A few months ago, my good friend and I made a pilgrimage to Montgomery, Alabama, to experience both the indoor museum filled with ten years of in-depth research into all the lynchings in this country and the outdoor installation of hundreds of dark brown rectangles, each of which stands for another black person hanged by us whites. Most of the people at the museum were black men and women in town for a conference on how they as people of faith (many were pastors) could translate belief into social justice action. In that hugely black space, I felt both deep shame for what my ancestors have done and an unexplainable but welcome sense of support coming from the group.

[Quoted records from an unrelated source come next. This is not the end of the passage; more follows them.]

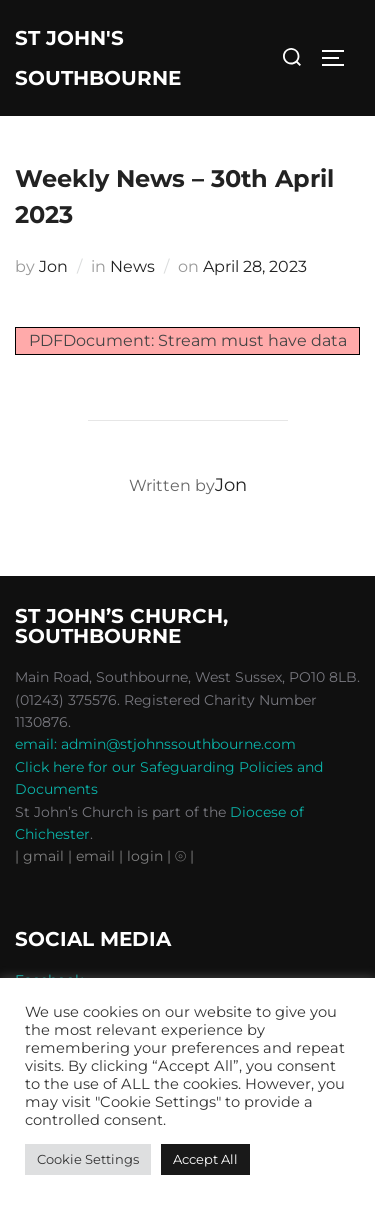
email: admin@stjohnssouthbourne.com (155, 744)
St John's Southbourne (98, 58)
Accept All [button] (205, 1159)
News (132, 266)
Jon (53, 266)
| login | (145, 856)
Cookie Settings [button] (88, 1159)
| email (93, 856)
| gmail (41, 856)
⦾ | (184, 856)
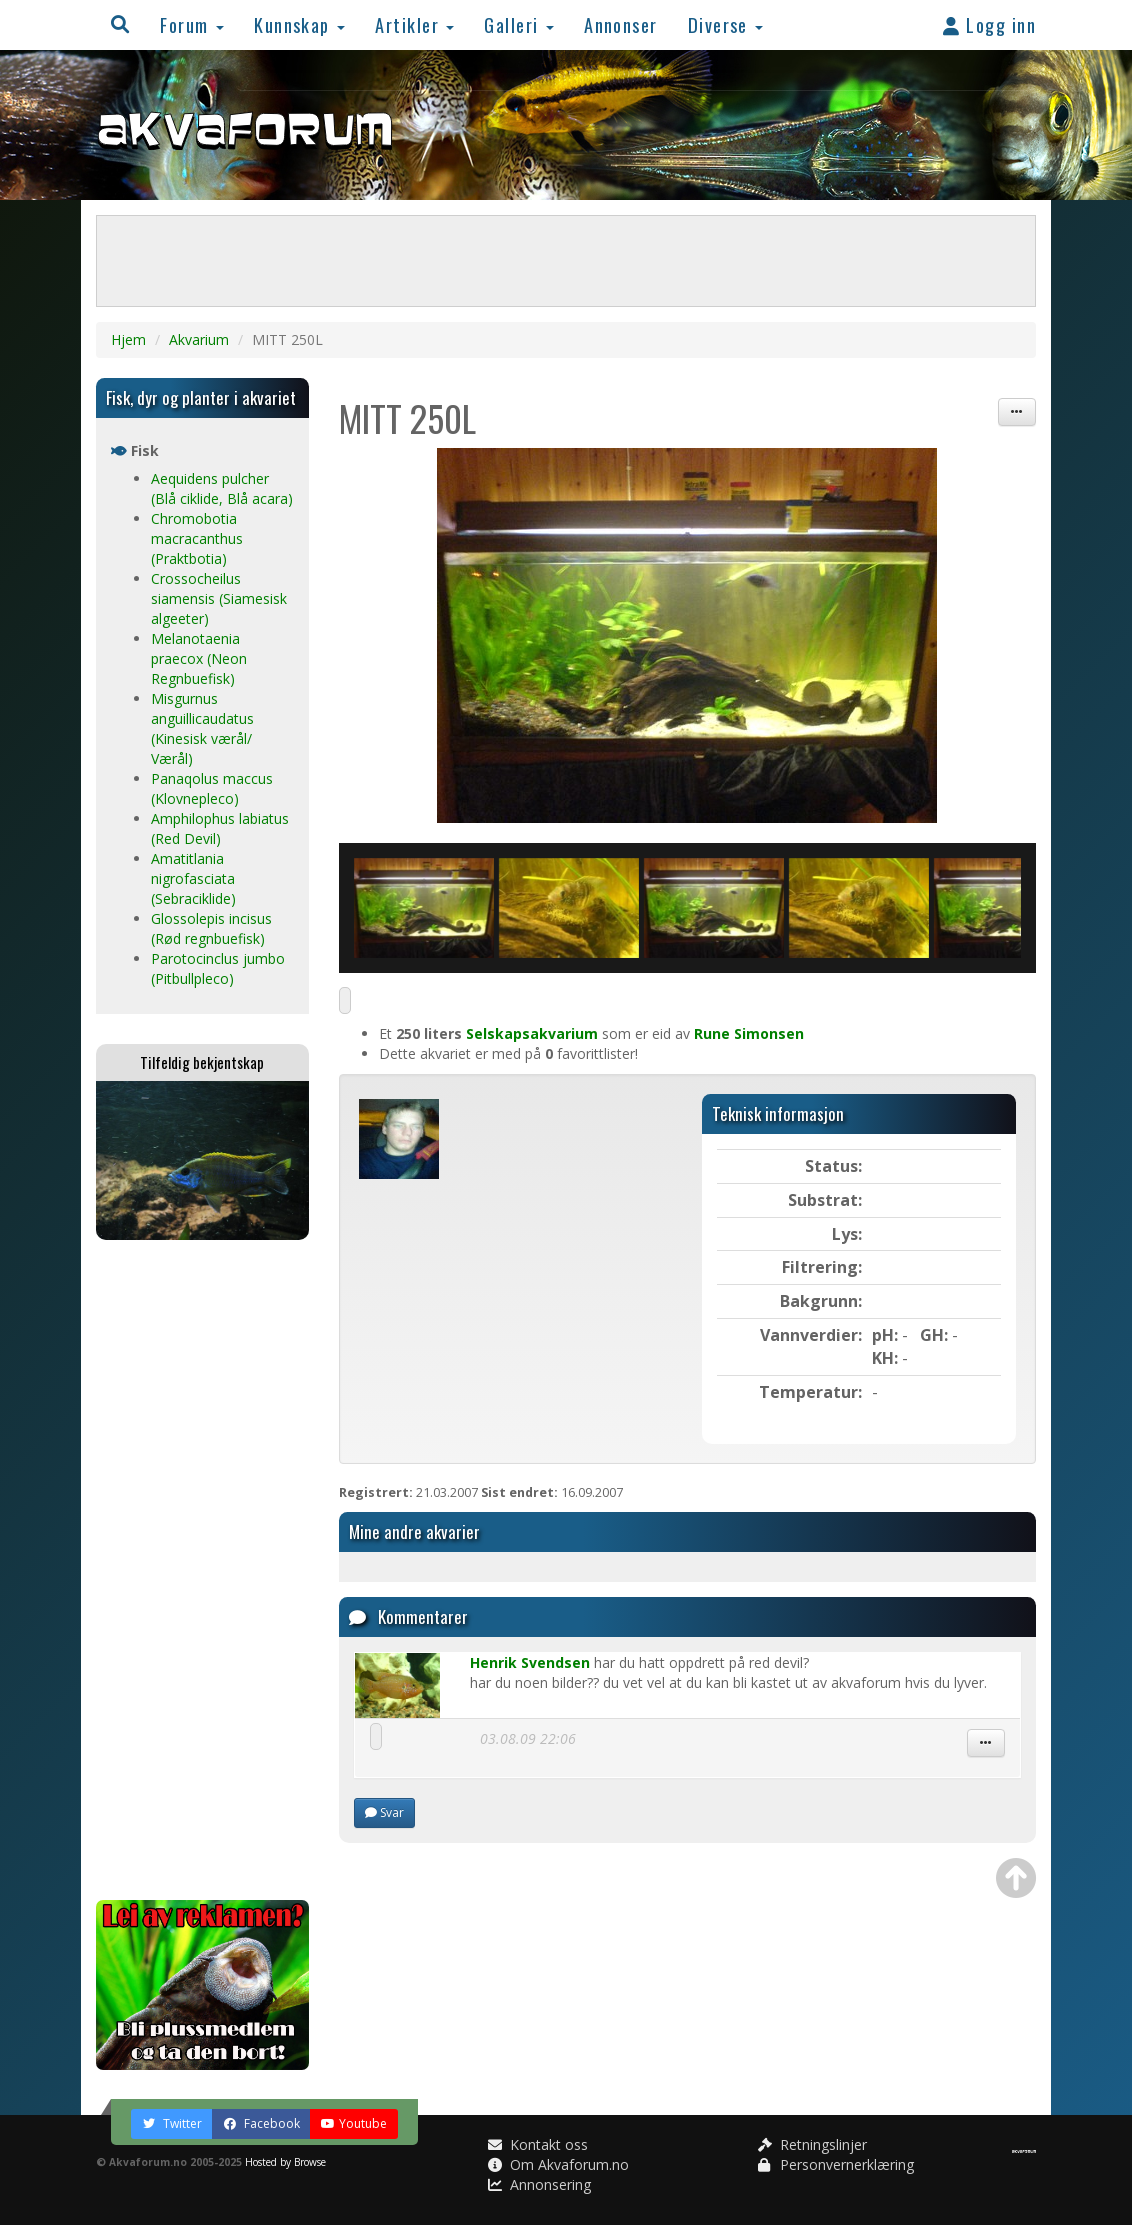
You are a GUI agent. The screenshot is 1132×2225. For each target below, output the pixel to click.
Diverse (726, 24)
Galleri (519, 24)
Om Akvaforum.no (558, 2164)
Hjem (128, 339)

Finally, and so importantly, I can inhabit black space simply by reading books by and about black life today and into historic times when we white colonizers bought and sold black women and men and children as if they were cattle. While this might seem a “safe” way to experience black reality, the writers I’m thinking of are so unblinking and such ardent wordsmiths that what often is a passive activity conducted in an easy chair turns into a harrowing reminder of centuries of inhumane treatment or an equally moving affirmation of the incredible resilience of black people. My current reading sometimes forces me to put down the book and go outside for a walk because I can’t stay in the black space created by a Toni Morrison or Ta Na-Hisi Coates or Claudia Rankine or James Baldwin or James McBride or Jesmyn Ward or Casey Gerard or Terrance Hayes or Tracy Smith or Lynn Nottage–and I could just keep typing.